Payback Affairs

Although it’s convenient quoting the saying “fight fire with fire“, taking such action with affairs creates massive problems. Some of you spouses  used an affair to either begin or justify your own cheating.

Rather than face responsibility, the strategy of avoiding responsibility by using blame is used. This way, you can have an affair and avoid the guilt by blaming the cheater.

I’ve even seen affairs used as a “Get out of a jam (jail) free card”.

In the case of affairs, you may be throwing up their affair to them in order to avoid facing the painful realities of your own peccadilloes. Fighting the affair with an affair only keeps the craziness going.

It doesn’t stop the cycle of lying, cheating, hiding and dysfunction, it only oils the machinery to keep it going for another round. The way to fight a fire is “with water”.
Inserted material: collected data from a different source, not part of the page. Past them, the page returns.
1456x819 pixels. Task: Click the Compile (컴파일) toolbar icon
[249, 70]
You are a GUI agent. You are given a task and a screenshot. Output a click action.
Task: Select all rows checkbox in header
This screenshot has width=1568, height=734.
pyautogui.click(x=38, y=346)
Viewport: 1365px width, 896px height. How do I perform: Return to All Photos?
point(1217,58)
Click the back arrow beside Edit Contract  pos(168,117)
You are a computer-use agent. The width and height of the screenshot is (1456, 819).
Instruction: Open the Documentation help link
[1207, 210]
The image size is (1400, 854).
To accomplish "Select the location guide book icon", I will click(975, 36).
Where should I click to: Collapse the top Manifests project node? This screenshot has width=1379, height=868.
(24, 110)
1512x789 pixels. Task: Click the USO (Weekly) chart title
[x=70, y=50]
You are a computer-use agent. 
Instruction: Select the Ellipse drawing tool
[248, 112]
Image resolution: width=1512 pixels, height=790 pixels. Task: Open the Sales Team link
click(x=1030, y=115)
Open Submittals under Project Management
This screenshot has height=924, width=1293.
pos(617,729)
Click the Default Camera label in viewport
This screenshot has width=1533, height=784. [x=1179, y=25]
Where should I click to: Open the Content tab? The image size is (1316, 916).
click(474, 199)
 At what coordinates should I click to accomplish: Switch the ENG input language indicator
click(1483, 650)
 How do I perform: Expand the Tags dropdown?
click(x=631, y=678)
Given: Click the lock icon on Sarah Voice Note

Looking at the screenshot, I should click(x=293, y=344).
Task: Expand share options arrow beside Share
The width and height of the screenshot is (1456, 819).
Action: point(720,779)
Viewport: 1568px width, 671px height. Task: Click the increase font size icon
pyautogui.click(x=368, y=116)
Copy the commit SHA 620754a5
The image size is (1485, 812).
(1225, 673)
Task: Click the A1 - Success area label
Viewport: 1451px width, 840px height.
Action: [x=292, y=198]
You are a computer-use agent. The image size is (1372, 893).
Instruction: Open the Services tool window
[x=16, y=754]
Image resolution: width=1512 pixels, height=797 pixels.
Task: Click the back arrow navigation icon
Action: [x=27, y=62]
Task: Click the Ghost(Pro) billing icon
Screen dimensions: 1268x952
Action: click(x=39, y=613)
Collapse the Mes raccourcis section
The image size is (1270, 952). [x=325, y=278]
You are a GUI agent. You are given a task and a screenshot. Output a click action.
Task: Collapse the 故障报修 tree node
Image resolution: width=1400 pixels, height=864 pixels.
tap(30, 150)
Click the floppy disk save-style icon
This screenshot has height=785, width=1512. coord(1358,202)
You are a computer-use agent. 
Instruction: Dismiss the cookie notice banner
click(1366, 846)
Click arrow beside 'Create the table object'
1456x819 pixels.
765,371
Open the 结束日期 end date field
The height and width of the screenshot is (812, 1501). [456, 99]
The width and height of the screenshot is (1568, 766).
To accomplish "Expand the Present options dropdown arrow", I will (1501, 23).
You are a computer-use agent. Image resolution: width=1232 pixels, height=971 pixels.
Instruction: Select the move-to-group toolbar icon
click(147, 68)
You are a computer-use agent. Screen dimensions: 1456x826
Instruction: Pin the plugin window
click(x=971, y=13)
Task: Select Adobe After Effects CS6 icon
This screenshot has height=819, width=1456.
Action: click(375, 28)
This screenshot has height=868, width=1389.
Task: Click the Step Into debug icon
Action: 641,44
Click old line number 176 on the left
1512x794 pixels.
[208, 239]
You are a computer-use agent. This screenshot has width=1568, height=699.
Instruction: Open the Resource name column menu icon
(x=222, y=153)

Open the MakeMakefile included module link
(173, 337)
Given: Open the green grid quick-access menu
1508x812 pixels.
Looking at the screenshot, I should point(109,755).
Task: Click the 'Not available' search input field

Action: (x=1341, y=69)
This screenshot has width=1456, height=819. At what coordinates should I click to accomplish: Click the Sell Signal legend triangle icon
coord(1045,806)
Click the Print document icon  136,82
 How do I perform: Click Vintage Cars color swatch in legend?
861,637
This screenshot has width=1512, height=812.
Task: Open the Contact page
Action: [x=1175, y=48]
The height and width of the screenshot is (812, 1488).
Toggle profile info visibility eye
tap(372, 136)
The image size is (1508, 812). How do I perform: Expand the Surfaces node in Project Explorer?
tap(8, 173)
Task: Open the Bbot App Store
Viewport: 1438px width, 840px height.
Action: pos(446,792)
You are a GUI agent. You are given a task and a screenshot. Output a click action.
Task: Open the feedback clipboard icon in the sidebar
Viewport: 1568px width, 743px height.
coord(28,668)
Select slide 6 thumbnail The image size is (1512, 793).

The way of stopping the cycle of affairs is to assume responsibility and take responsible action, not doing something irresponsible yourself. Although revenge is appealing, giving into it only provides a short-lived relief.

Payback affairs confuse the lines of responsibility and accountability. It turns your marriage into a series of finger pointing episodes.

I understand the desire of making the cheater feel as bad as you feel. Although the temptation is strong, giving into it makes matters worse.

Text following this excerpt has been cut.